[[ DATA SUPPLIED, beginning ]]

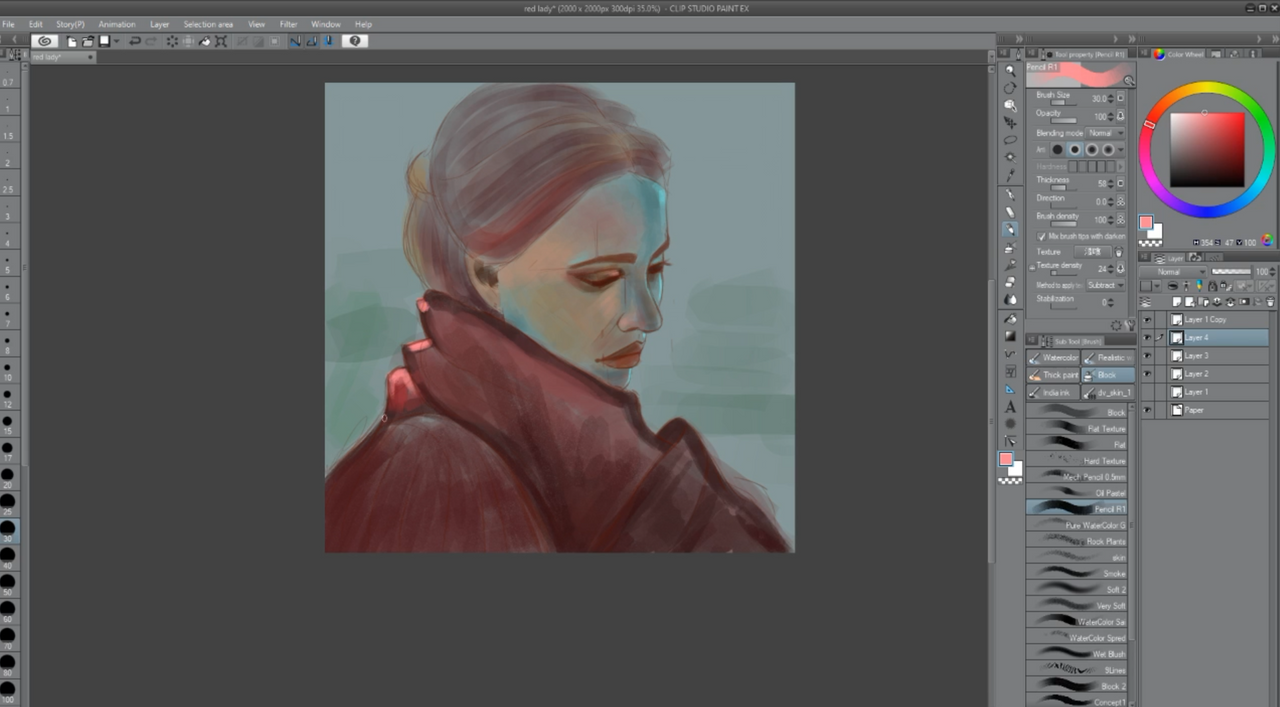The height and width of the screenshot is (707, 1280).
Task: Click the Save disk icon
Action: pyautogui.click(x=104, y=41)
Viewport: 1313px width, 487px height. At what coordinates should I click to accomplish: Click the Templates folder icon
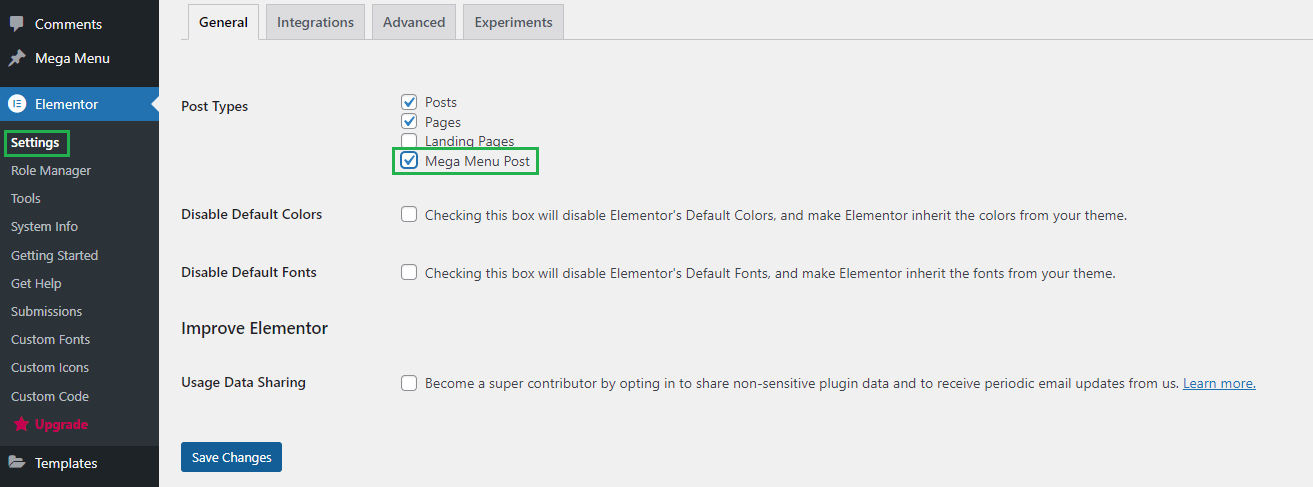point(17,463)
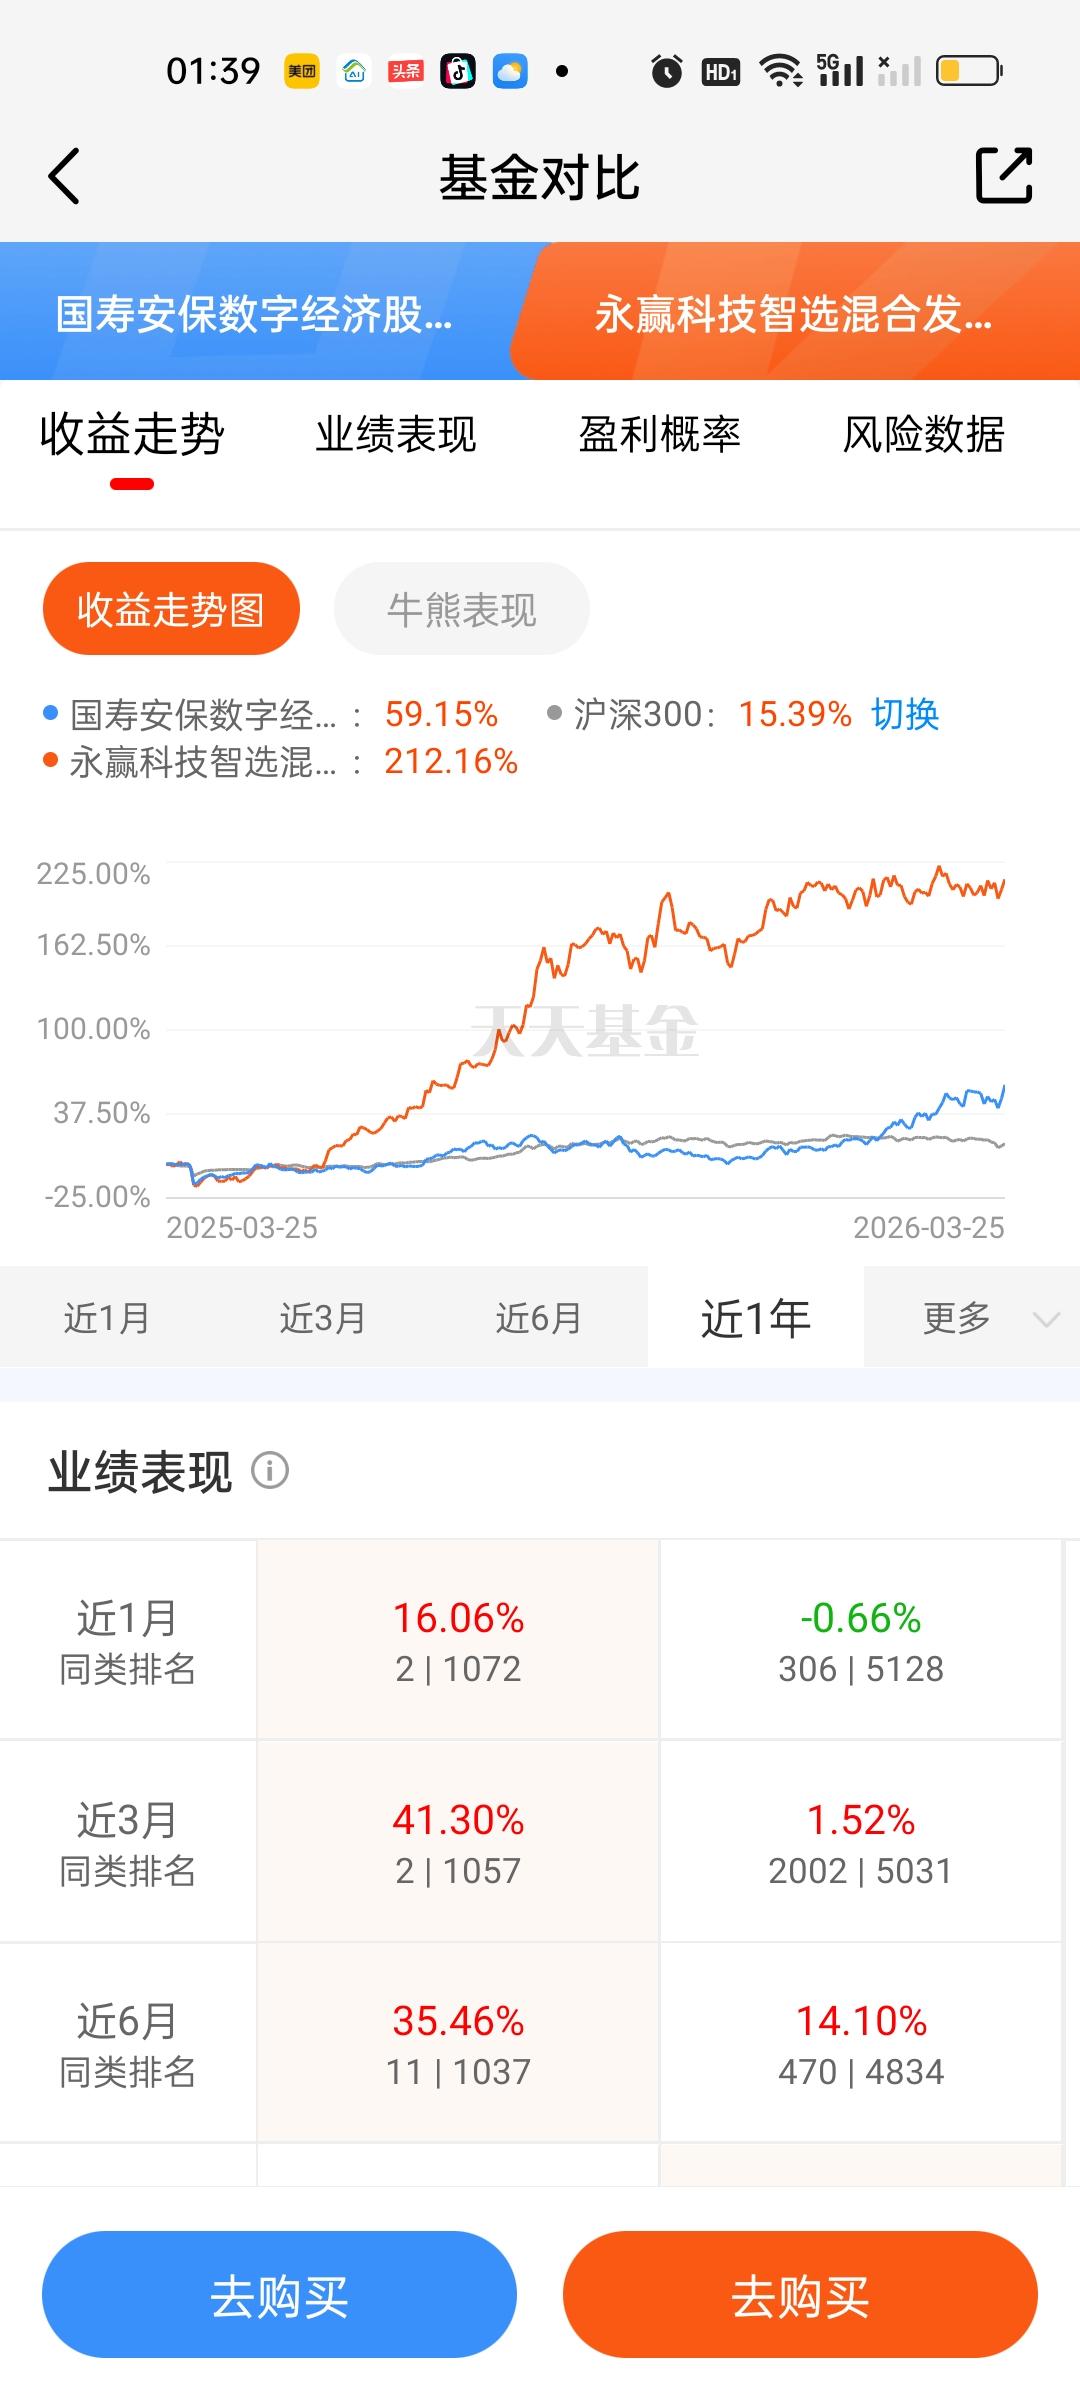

[[ DATA SUPPLIED, end ]]

_TASK INSTRUCTIONS:_ Restate word for word the lines from the line with "Viewport: 1313px width, 487px" to the last line of the records above, inclusive, and omit every picture.

_ANSWER TO THIS TASK:_
Viewport: 1313px width, 487px height. At what coordinates should I click to accomplish: Click the Templates folder icon
point(17,463)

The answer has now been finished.